A:まずはフィンに関するごく基本的なところから。フィンにはG10とカーボンがあります。G10とは素材であるグラスファイバー(ガラス繊維)をG10というエポキシ樹脂で硬化させたもので、カーボン(炭素繊維)は素材そのものを示すため、両者の比較は正しくは「グラスフィンvsカーボンフィン」なのですが、一般的には「G10 vsカーボン」という表現で比較されています。
両者には、G10は柔らかく、カーボンは硬い、という違いがあります。柔らかいというと性能的にイマイチと思われるでしょうが、それは例えるならセイルがそうであるように、フィンが水面下でツイストして「水と馴染みやすい」ということ。ウインドはフィンに対して正面から水流が当たるようには走れません。リーウェイによって(辞書項目を参照)フィンには斜め風下から力が加わります。それはちょうど風を受けるセイルと同じで、その力に対してフィンが「しなる」ということ。その際に柔らかいG10は「より、しなり」、硬いカーボンは「しなりにくい」。そして「しなる」ほどにセイルから得たパワーが逃げやすく、「しならない」ほどセイルパワーがダイレクトに板に伝達しやすい、となります。
パワーが逃げる=水と馴染みやすいと、特にターンにおいて利点があります。板を傾けてレイルを入れたとき、フィンもまた水面下で水と馴染んでくれることで優しいターンが描けます。しかし最速時には、水と馴染みすぎるがために水との反発が弱く板のリフトも弱い。対してカーボンは水と反発して板をよりリフトさせますが、水と馴染みにくいためターンはちょっと乗り手の技術が必要なこともある、となります。
それは、ウェイブではG10でさえ硬過ぎるからより柔らかい樹脂を使った(ポリエステル樹脂等)フィンが主流であることからもわかります。ウェイブでカーボンフィンを使ったとしたら、ボトムターンで板が水面から弾き飛ばされてターンそのものを完成させることさえ難しくなるでしょう。対してスラロームでG10よりも柔らかいフィンを使ったなら、セイルに十分なパワーを感じているのにそれを「どこかに」垂れ流しているかのごとく、まったくスピードに乗れないとイライラを感じることでしょう。なぜなら水面下でフィンが必要以上に「しなって=ネジ曲がって」パワーロスしているからです。

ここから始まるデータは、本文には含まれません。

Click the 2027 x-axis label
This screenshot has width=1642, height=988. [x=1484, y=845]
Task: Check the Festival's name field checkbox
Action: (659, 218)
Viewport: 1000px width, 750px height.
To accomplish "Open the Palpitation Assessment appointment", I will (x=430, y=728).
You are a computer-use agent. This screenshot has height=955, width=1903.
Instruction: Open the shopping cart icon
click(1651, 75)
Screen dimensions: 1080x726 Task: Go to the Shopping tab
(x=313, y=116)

それらを総合するなら、速さに興味のある質問者に対してより速い人がカーボンフィンを推奨するのは当然のことと言えます。カーボンは硬いからこそリーウェイの力を受けても水面下で「しなる=ネジ曲がる」こと少なく原型を保ち、そうしてリーウェイの力を塞き止めることでセイルパワーを板にダイレクトに伝達し、ゆえに板のリフトが促進されるのだから。
追記として3つ、カーボンフィンについて記しておきましょう。そのひとつは、カーボンフィンだからとどれも望みの性能を与えてくれる確証は無いということ。事実私も、あるカーボンフィンを使ってわずか15分で「こりゃダメだ」と結論したものがあります。その詳細はここでは省きますが、カーボンフィンのすべてが同じようにリフトする最高の性能を与えてくれるとは限らないということ。しかもG10が25000円とするならカーボンは60000円もする高額。私のような庶民からすればそれはまさしく清水の舞台から飛び降りるほどの気合いを入れないと購入出来ない高額品。だからこそ選択の失敗は許されません。選択の失敗をしないためには、周りでそのフィンを使う人がいてそれが良いという確証がある、レースシーンでそのフィンを使う人が沢山いるから信頼性がある、などを指針に選ぶこと。これはカーボンに限らずG10も含めてすべてのフィン選択時に共通することですが、間違ってもカーボンなら何でも最高と思い違わないこと、です。
もうひとつはカーボンフィンの繊細さ。例えば思わず浅瀬に乗り上げてフィンの先端を「ガリッ」とやっちゃったとき。G10の素材であるグラスファイバーは樹脂と一体化しているので先端をサンドペーパーで軽く削れば回復出来ますが、素材的に硬いカーボンの場合は同じように削っても繊維が「とげ」のように突き出るため回復しにくい場合が多々あることをお忘れなく。すなわちその使用には、間違っても先端を痛めるようなことのないように、G10以上の繊細な心遣いが必要ということです。
そして最後にフィンサイズ。もし質問者が現在G10の40センチを使っていたとしたなら、より「しならない」カーボンはそれよりワンサイズ小さいもの(38センチ)を選ぶこと。それでもなおリフトはG10の40センチを上回ります。もし同じサイズのカーボンを選んだとしたら、リフトしすぎて、それは体感的に「ちょーデカいフィン」の使用感となり、操作が難解になってしまうでしょう。